Nochmal: es macht einen Unterschied, ob die Mitgliedstaaten gemeinsam die Garantie für die europäischen Anleihen entsprechend ihrem Beitrag zum EU-Haushalt übernehmen, oder ob Steuergelder von einem Land ins andere fließen. Letzteres ist nicht der Fall. Und dass Deutschland natürlich weiterhin (wie bisher auch) der größte Nettozahler für den EU-Haushalt ist und prozentual für das größte Volumen der europäischen Anleihen haftet, versteht sich von selbst, oder? Irgendein Land muss ja der größe Nettozahler sein, und sinnvollerweise ist das dann das größte Land mit der größten Volkswirtschaft in der EU. Wer denn sonst? Und worin genau sollte der "übermäßige" Einfluß Frankreichs bestehen?

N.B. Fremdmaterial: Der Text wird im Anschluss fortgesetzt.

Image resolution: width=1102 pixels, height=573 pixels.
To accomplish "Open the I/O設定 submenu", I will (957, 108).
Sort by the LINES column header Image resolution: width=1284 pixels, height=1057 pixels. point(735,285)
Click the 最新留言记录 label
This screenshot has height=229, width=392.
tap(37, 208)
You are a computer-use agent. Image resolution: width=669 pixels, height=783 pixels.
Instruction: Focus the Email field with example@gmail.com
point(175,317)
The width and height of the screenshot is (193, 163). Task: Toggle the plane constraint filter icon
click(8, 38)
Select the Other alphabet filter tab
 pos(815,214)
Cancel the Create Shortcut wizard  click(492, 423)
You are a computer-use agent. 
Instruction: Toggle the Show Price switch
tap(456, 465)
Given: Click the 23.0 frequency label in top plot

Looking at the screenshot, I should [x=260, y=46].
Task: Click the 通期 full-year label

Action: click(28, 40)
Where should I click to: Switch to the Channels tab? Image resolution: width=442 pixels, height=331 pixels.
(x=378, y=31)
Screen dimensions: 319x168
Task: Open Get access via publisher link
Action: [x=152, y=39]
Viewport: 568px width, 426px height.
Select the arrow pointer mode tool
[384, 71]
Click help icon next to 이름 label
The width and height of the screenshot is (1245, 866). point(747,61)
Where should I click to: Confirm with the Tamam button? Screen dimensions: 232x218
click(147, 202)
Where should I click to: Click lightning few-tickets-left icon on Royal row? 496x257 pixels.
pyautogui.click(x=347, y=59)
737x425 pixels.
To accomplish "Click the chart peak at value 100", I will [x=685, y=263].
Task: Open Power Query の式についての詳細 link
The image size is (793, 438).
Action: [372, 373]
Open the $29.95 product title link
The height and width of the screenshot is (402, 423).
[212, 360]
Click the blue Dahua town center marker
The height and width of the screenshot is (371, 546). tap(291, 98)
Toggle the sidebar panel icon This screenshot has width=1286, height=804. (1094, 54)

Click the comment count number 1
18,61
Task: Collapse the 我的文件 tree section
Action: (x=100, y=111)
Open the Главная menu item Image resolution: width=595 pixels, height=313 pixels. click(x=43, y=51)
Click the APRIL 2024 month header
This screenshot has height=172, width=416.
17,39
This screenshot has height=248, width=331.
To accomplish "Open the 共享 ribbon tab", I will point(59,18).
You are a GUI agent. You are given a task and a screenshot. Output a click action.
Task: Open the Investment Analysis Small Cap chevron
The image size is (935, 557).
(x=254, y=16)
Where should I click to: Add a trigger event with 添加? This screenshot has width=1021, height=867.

Abschließend zum angeblichen "Anti-Frankfurt-Pakt": wenn Mercedes-Benz eine Werbekampagne für sich macht, ist das dann ein Anti-BMW-Pakt? Blödsinn. Es herrscht natürlich ein Standort-Wettbewerb, innerhalb der EU genauso wie innerhalb Deutschlands. Das ist gesund und willkommen. Es herrscht auch Wettbewerb zwischen anderen Finanzzentren in Europa, Luxembourg, Amsterdam oder Dublin zum Beispiel. Beteiligen die sich auch an diesem ominösen Pakt? Einen Pakt müssen ja immer mehrere Parteien schließen, sonst ist es kein Pakt. Wie kommt man auf solche abstrusen Ideen? Ich persönlich freue mich jedenfalls über ein neues Hochhaus in Paris (in La Defense) genauso wie über einen neuen Turm in Frankfurt. Ich rufe an dieser Stelle dazu auf, stärker europäisch zu denken. Gerade hier in Frankfurt, im Herzen von Europa. Das besingen wir bei jedem Spiel der Eintracht im Waldstadion, also handeln wir auch danach!